OpenShift running on OpenStack is a popular use case and we keep coming across this setup quite often. This article explains the steps to set up OpenShift Enterprise 3 on OpenStack. This document lists instructions for a quick setup that you can execute one by one. You can also copy these commands and make your own script file. For detailed installation instructions and explanation of each command you can refer to the OpenShift Administration Guide.

This article assumes that you have an understanding of OpenShift 3 architecture and you know the OpenShift 3, Docker and Kubernetes concepts such as master, node, pod, docker image, docker container, image streams, builder images, templates, S2I et al. This article is not intended to teach OpenShift 3 concepts. It is meant for those who know about OpenShift 3, but want to know specifics of how to quickly set it up on OpenStack.

Prerequisites

  1. You will need OpenShift Enterprise subscriptions or evals on your Red Hat account.

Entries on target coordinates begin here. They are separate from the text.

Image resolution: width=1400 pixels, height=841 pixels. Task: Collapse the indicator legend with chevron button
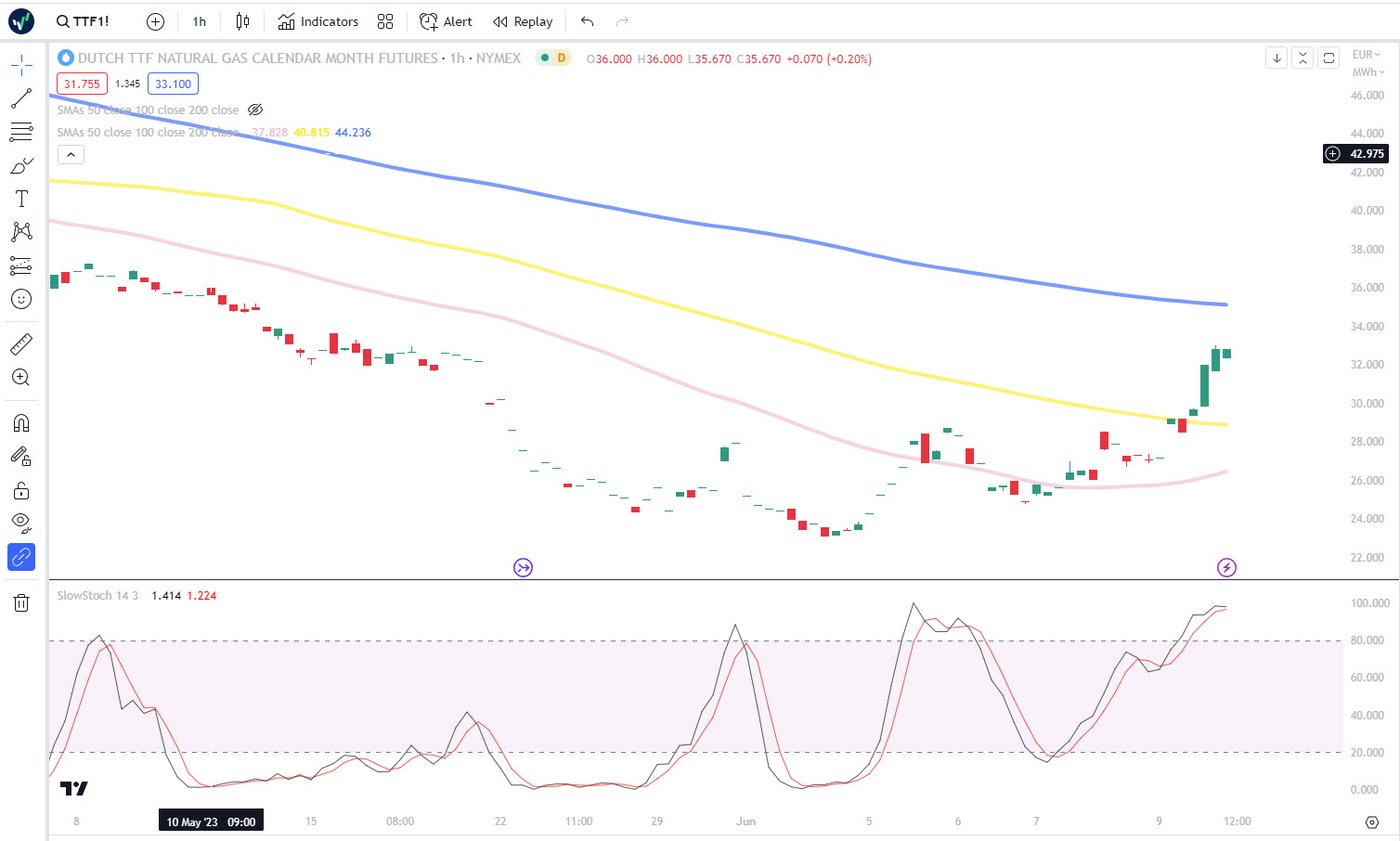(x=72, y=154)
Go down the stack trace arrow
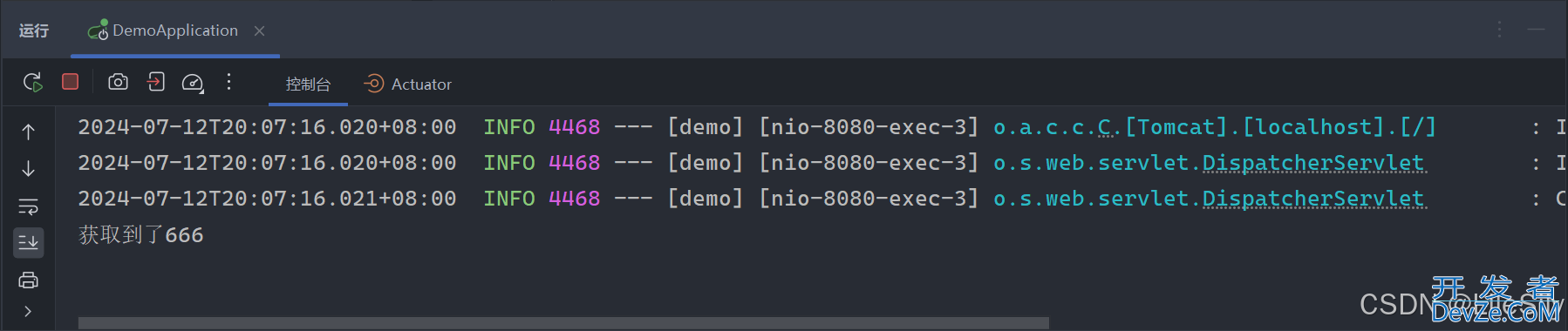The height and width of the screenshot is (331, 1568). pos(29,168)
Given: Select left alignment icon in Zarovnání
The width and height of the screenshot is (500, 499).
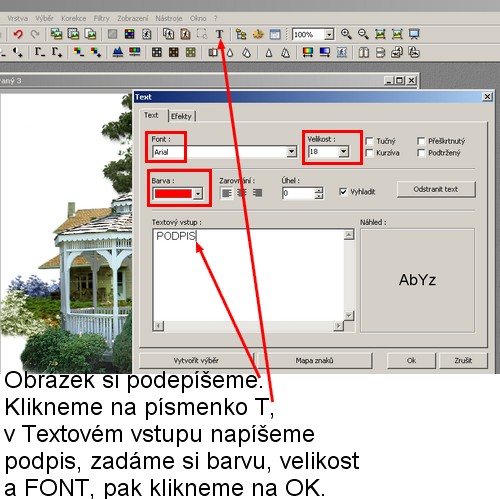Looking at the screenshot, I should 227,193.
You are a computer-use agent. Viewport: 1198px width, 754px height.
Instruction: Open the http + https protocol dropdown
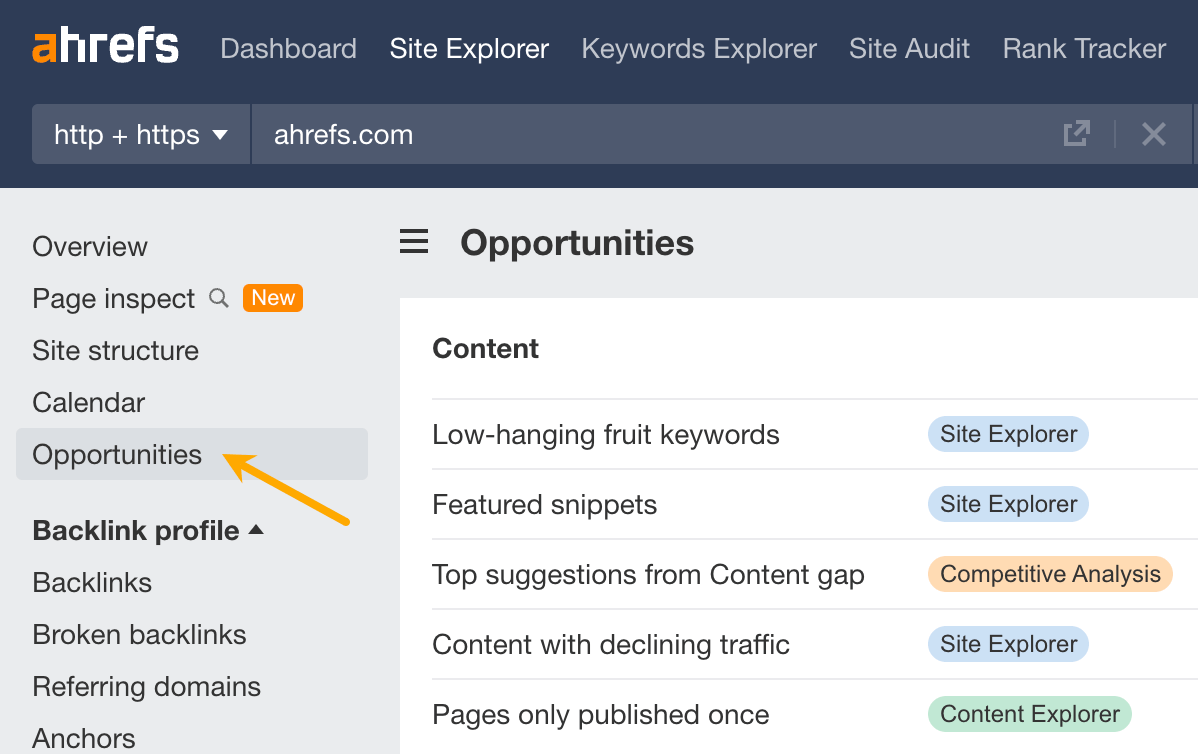[140, 133]
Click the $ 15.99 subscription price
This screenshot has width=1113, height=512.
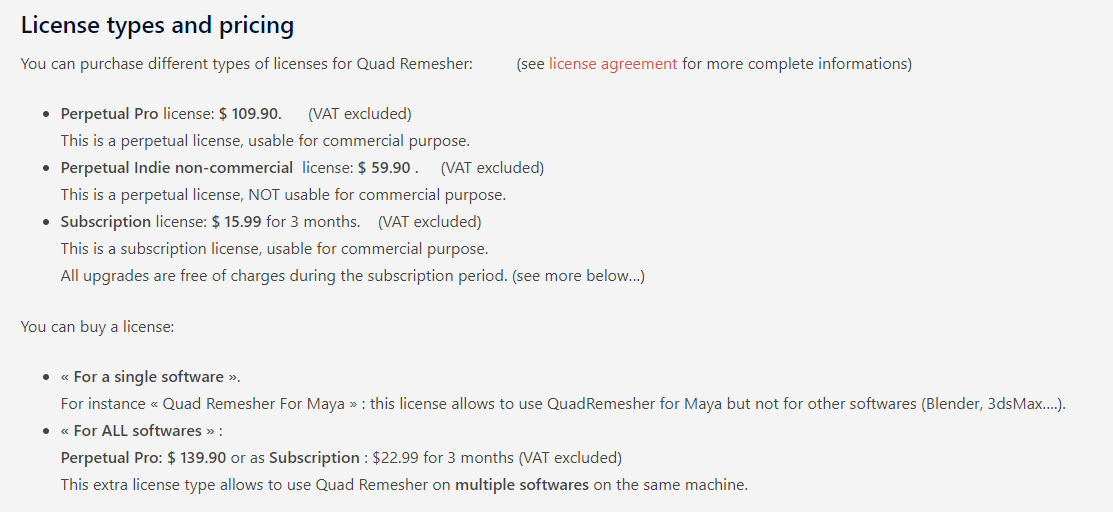tap(236, 222)
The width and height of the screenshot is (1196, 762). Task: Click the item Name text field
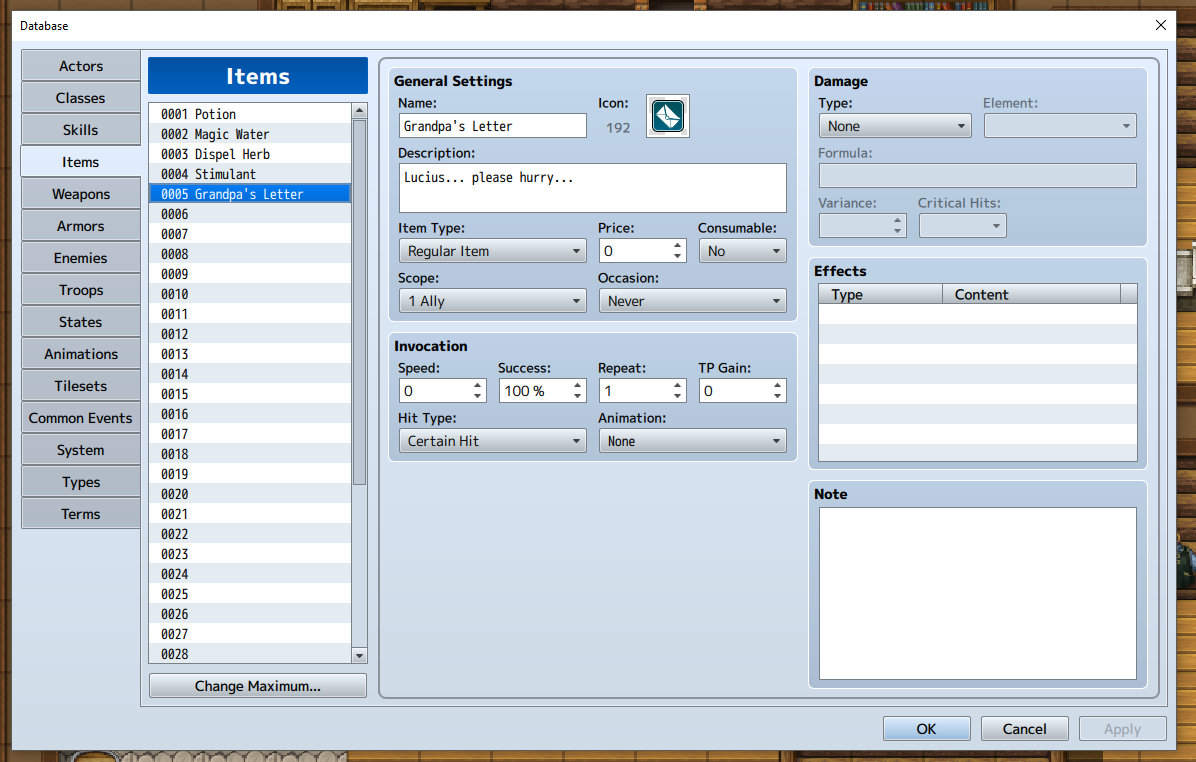coord(492,126)
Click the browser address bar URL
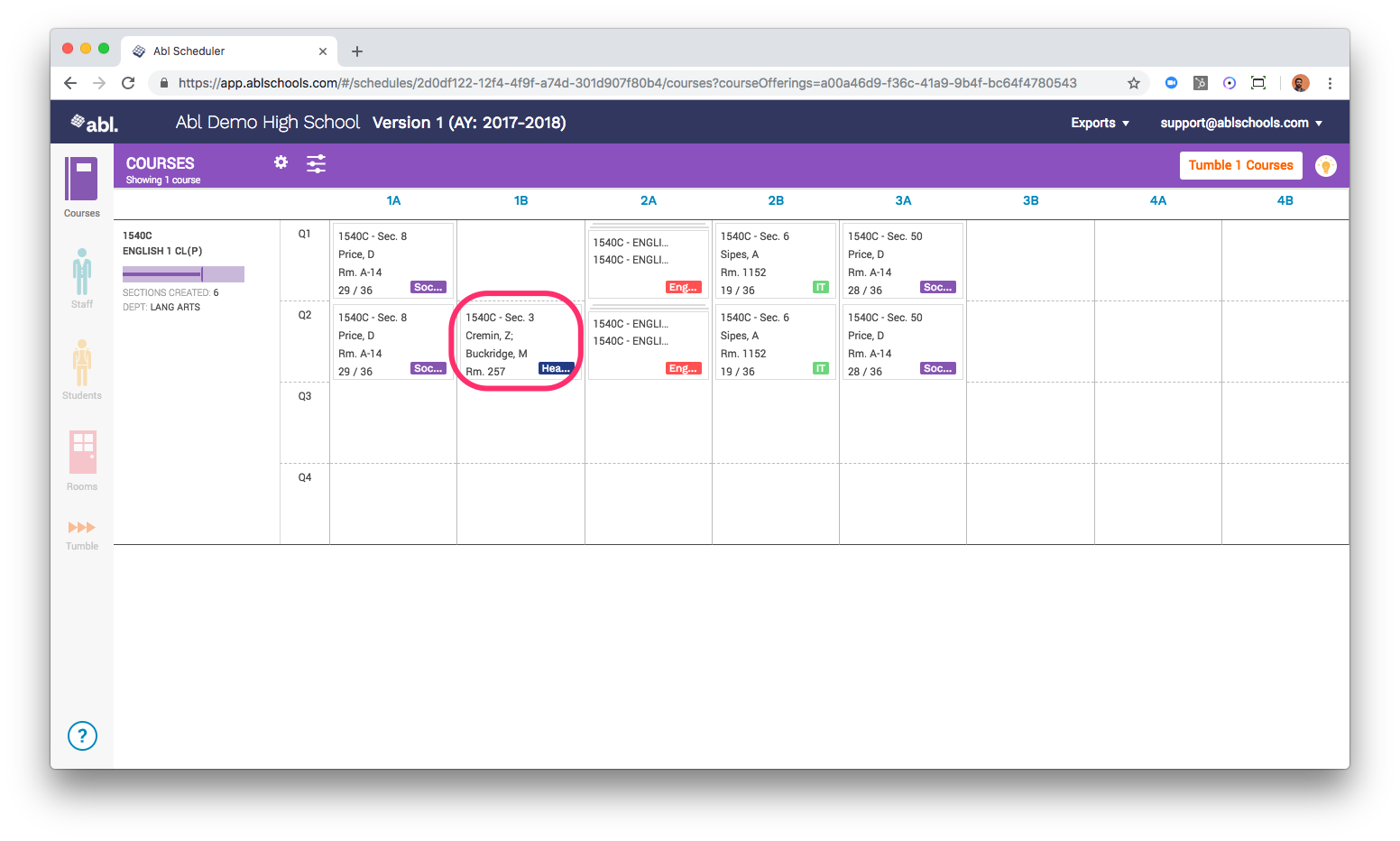Screen dimensions: 1400x841 [x=627, y=83]
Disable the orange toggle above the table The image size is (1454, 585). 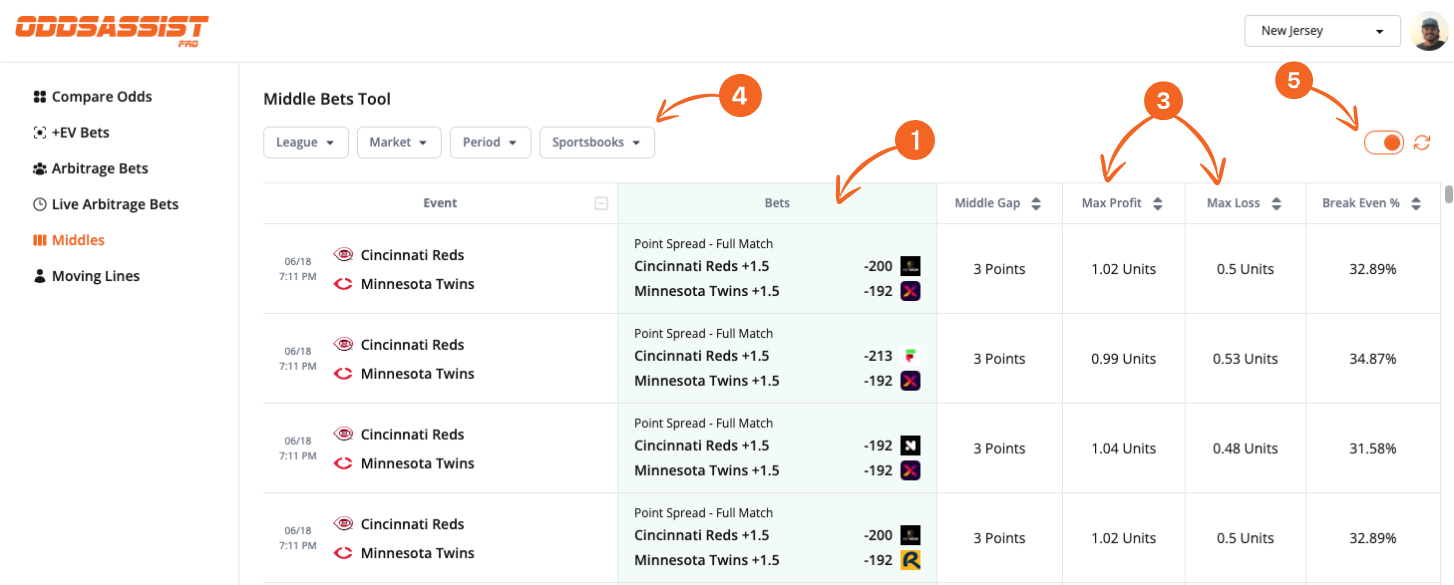[x=1383, y=142]
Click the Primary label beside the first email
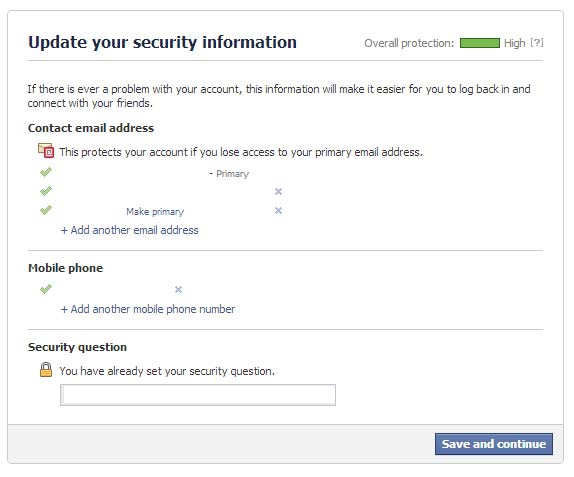 pos(232,174)
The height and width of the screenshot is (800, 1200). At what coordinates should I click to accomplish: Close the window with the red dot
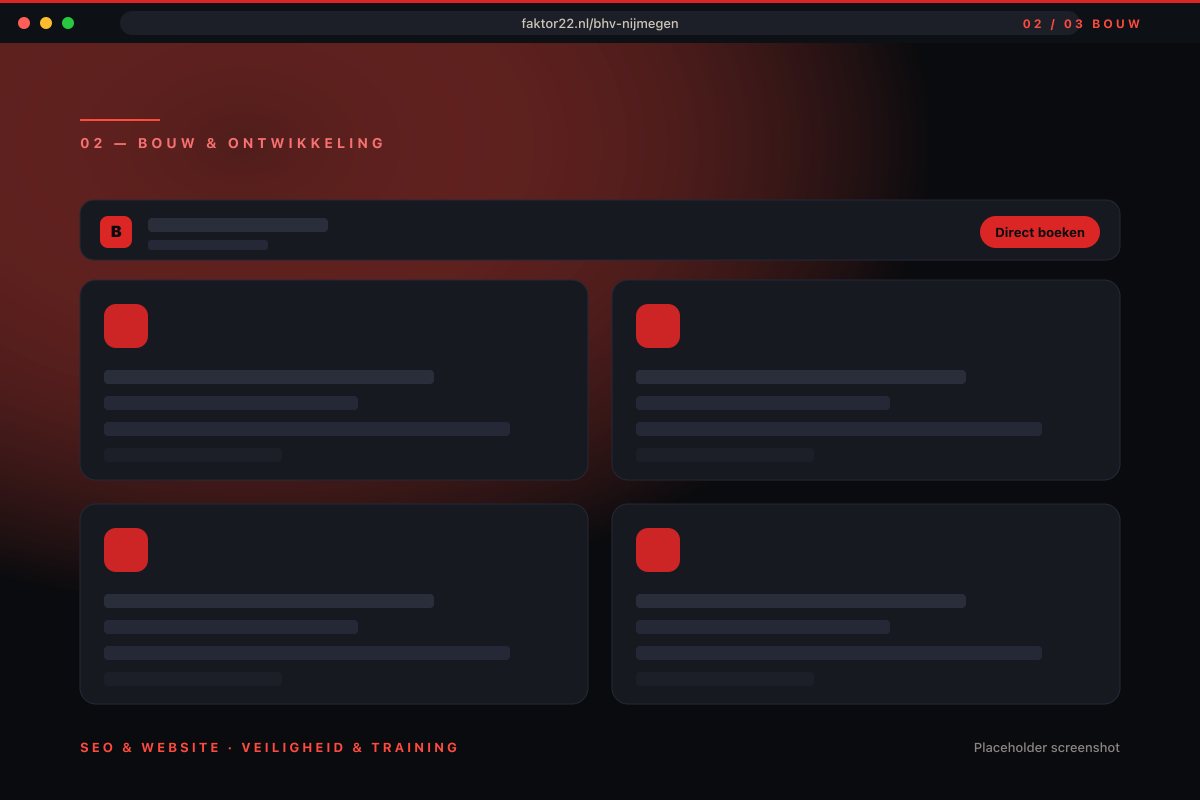click(x=24, y=23)
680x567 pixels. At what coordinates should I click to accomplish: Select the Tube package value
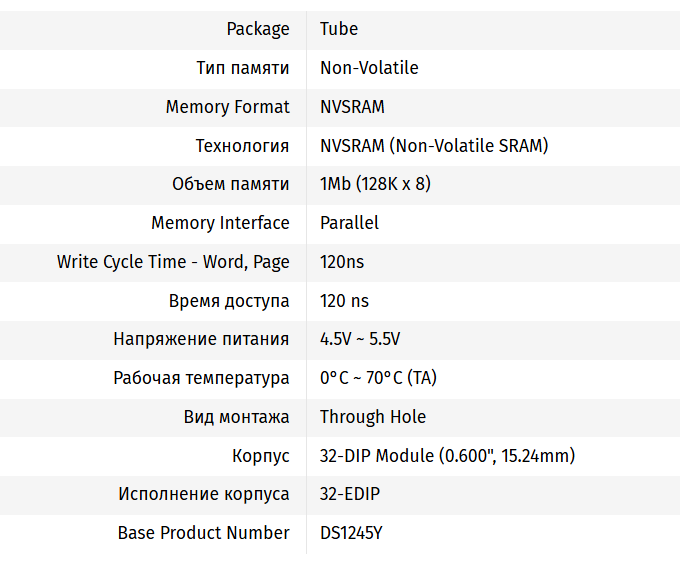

You can request them here.
  2. You will need an OpenStack environment where you can spin up your own VMs.
  3. You will need RHEL 7 image in your OpenStack environment.

Steps

Spin up host VMs on OpenStack

  1. Let us start by setting up a new security group on OpenStack by opening the ports listed  in the figure below. I named it osev3.

1 Setup Security

  1. We will use three RHEL 7 VMs. One that will run as a OpenShift master and the other two will run as OpenShift nodes. The host for master will also do the job of a node. I chose a host with 8GB RAM and 20GB disk space with 4 vCPUs for all my 4 hosts.  You can go for a little higher amount of disk space of the master.  I chose boot from image option and the RHEL 7 image.
  2. Next go to Access & Security tab and assign the osev3 security group that we added earlier. Repeat these steps for all three VMs.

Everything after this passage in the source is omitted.